----- Vorliegender Text
Seit mehreren Wochen ist eine starke Zunahme an Bettlern in Basel zu beobachten. Osteuropäische Familien nehmen Parks und Spielplätze in Beschlag, lassen sich gemäss Augenzeugenberichten für eine längere Zeit hier nieder. Im Wahlkampf ist das für die bürgerlichen Parteien ein gefundenes Fressen. Sie werfen den Linken vor, sich im Grossen Rat für die Abschaffung des Bettelverbots eingesetzt zu haben. «Offensichtlich hat sich das bis nach Osteuropa herumgesprochen», schrieb die SVP in einer Medienmitteilung.
Die Linke machte bisher einen Bogen um das Thema. Nun aber preschen sie vor – und das gleich auf nationaler Ebene. Der Basler SP-Nationalrat Mustafa Atici wird kommende Woche einen Vorstoss in Bundesbern einreichen, in welchem er auf die Zustände in Basel-Stadt aufmerksam macht. Auch er anerkennt die Probleme. «Ich bewege mich selbst viel in der Stadt und habe auch beobachtet, dass es plötzlich viel mehr Bettler gibt», sagt er.
Auch Atici will sich dagegen wehren, dass Basel «zum neuen Hotspot für Bettler» wird, wie er sagt. Er fordert allerdings, dass das Problem an der Wurzel angepackt wird. Will heissen: Dass die Schweiz mehr Geld in die soziale Integration der Roma-Minderheiten in ihren Herkunftsstaaten Bulgarien, Rumänien, Ungarn und Slowakei investiert.
----------
----- Bereitgestellte Daten
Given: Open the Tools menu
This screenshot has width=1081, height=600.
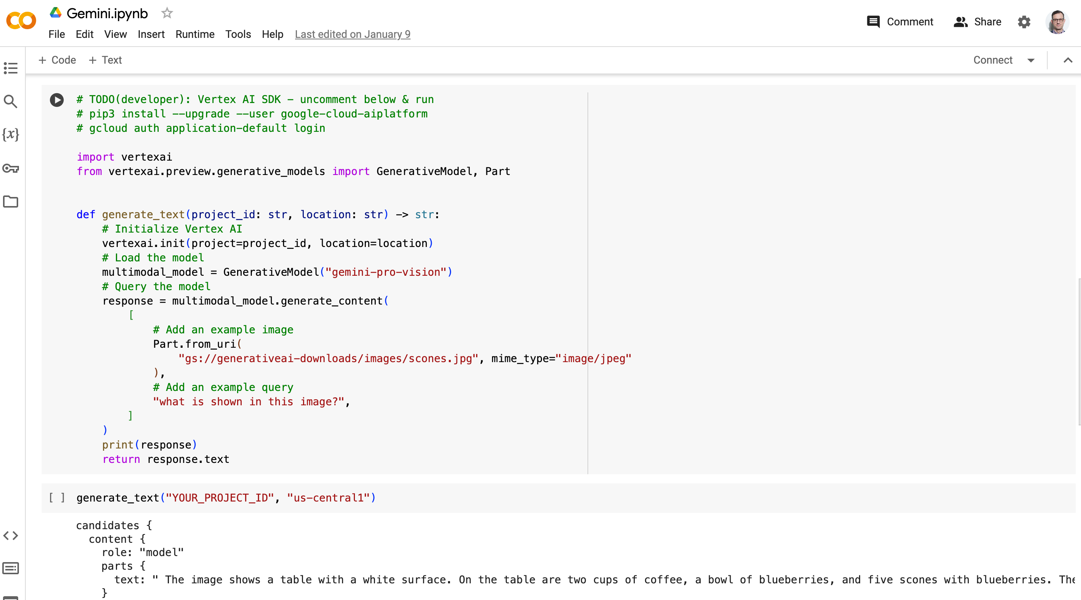Looking at the screenshot, I should pyautogui.click(x=238, y=34).
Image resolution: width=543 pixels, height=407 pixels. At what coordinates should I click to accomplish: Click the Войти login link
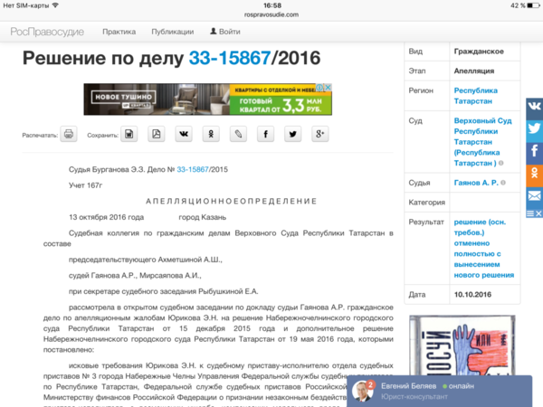click(224, 31)
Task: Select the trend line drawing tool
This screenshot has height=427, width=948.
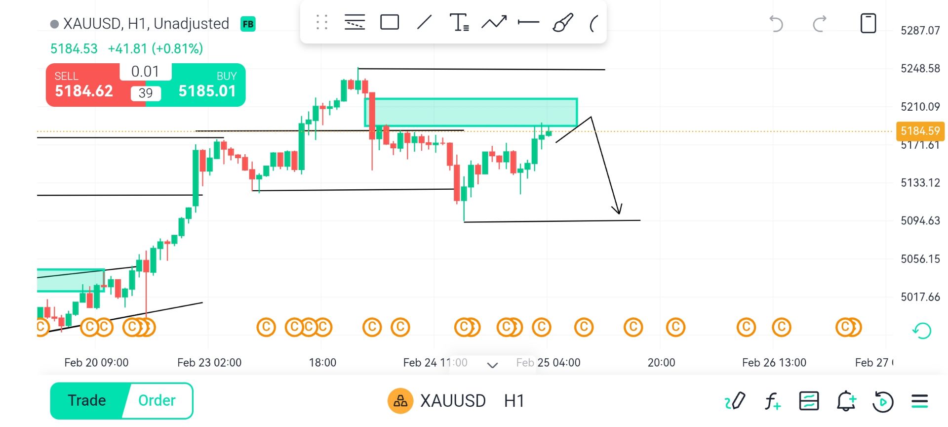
----------
Schreib bitte einen Teil des Textes über die Bettler in Basel wortgetreu ab: Setze bei den Worten „Auch Atici will“ ein und höre nach „und Slowakei investiert.“ auf.

■ Endergebnis
Auch Atici will sich dagegen wehren, dass Basel «zum neuen Hotspot für Bettler» wird, wie er sagt. Er fordert allerdings, dass das Problem an der Wurzel angepackt wird. Will heissen: Dass die Schweiz mehr Geld in die soziale Integration der Roma-Minderheiten in ihren Herkunftsstaaten Bulgarien, Rumänien, Ungarn und Slowakei investiert.